Information Security Program Requirements
Under the new law, licensees must develop, implement and maintain a comprehensive WISP that contains administrative, technical and physical safeguards for the protection of nonpublic information and the licensee’s information system. Licensees must conduct a risk assessment to create a WISP “commensurate with the size and complexity of the licensee, the nature and scope of the licensee’s activities, including its use of third-party service providers, and the sensitivity of the nonpublic information.” Among other requirements, licensees’ information security programs will be required to:
- monitor emerging threats or vulnerabilities and use reasonable and appropriate security measures when sharing nonpublic information;
- annually assess the effectiveness of existing information safeguards;
- designate an employee, affiliate or outside vendor that is responsible for the information security program;
- provide cybersecurity awareness training to personnel and update the training as necessary;
- conduct due diligence when selecting third-party service providers, who must be required to implement appropriate administrative, technical and physical measures to protect licensees’ information systems and nonpublic information;
- develop and periodically reevaluate a retention schedule and destruction mechanism for nonpublic information; and
- establish a written incident response plan.

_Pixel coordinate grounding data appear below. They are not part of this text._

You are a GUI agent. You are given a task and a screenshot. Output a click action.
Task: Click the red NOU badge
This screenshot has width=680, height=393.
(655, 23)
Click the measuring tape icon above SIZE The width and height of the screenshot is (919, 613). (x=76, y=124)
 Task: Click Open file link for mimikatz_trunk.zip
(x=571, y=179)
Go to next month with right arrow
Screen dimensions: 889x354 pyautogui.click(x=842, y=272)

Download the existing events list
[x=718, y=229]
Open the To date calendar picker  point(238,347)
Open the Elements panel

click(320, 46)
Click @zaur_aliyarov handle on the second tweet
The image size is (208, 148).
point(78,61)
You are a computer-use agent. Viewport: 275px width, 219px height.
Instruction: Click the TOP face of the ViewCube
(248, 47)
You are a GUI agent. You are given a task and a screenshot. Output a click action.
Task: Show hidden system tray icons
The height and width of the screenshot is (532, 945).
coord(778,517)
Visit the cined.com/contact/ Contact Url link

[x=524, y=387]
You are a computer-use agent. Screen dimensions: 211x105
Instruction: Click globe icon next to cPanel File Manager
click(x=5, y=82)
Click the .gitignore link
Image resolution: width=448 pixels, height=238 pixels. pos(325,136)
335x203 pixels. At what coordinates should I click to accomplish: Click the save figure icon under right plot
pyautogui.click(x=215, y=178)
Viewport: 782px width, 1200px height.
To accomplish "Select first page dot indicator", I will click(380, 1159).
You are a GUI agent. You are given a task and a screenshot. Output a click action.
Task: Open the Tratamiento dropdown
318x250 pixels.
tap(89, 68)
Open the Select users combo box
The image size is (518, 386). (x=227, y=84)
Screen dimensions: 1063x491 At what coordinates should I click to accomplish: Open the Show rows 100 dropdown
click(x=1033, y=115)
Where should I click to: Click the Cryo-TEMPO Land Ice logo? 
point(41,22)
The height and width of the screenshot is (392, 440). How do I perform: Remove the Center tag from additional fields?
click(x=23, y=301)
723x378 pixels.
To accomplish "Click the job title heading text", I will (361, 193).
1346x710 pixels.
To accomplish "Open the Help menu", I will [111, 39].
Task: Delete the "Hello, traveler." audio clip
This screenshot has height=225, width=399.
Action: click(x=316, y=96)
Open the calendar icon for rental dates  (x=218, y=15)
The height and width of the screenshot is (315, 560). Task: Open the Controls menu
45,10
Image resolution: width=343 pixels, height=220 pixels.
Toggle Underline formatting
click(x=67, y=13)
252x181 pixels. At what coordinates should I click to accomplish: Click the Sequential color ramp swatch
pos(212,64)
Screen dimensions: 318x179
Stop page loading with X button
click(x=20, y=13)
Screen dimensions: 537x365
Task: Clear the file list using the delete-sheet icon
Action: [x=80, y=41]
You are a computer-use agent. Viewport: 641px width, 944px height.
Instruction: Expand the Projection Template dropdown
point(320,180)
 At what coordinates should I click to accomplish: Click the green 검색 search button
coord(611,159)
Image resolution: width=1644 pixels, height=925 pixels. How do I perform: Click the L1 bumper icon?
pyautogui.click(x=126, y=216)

Licensees must annually certify their compliance with these information security program requirements in writing to the Vermont Deputy Commissioner of Insurance (the “Commissioner”) by April 15 and maintain records supporting the certification for five years. If a licensee has a board of directors, it also must provide the board with an annual written report on the WISP, compliance with the Vermont Insurance Data Security Law and other material matters related to information security.
Cybersecurity Event Investigation and Notification Requirements
Under the law, licensees must promptly investigate actual and potential cybersecurity events and undertake reasonable corrective measures. Licensees must maintain records about these cybersecurity events for at least five years. However, unlike MDL-668 and other state laws based thereon, the law does not impose notification obligations on licensees following a cybersecurity event. Instead, licensees are bound by the notification requirements of the Vermont Security Breach Notice Act, 9 V.S.A. § 2435.
Certain Licensees Are Exempt from the Law’s Requirements
Licensees will be exempt from the law’s information security program requirements if they (1) have fewer than 20 employees, including independent contractors; (2) are subject to HIPAA, maintain a HIPAA-compliant information security program and submit an annual written certification to the Commissioner; (3) are an employee, agent or representative of another licensee that is covered by the other licensee’s information security program; or (4) can produce documentation, as requested by the Commissioner, that they are subject to and in compliance with the interagency guidelines establishing standards for safeguarding customer information as set forth under the Gramm-Leach-Bliley Act.
Licensees are wholly exempt from the law if they are compliant with the New York Department of Financial Services Cybersecurity Requirements for Financial Services Companies (23 NYCRR §§ 500.0 to 500.23) and they submit a written statement to the Commissioner certifying such compliance.
Enforcement and Penalties Under the Law
The law is to be enforced by the Commissioner and does not contain a private right of action. The Commissioner can investigate licensees to determine if they have violated the law, suspend or revoke the licensee’s license, report violations to the Vermont Attorney General for prosecution and issue administrative penalties of $1,000 per violation or $10,000 per willful violation.
The law will go into effect on January 1, 2023. However, licensees will have until January 1, 2024 to comply with the information security program requirements and until January 1, 2025 to implement the third-party diligence requirements.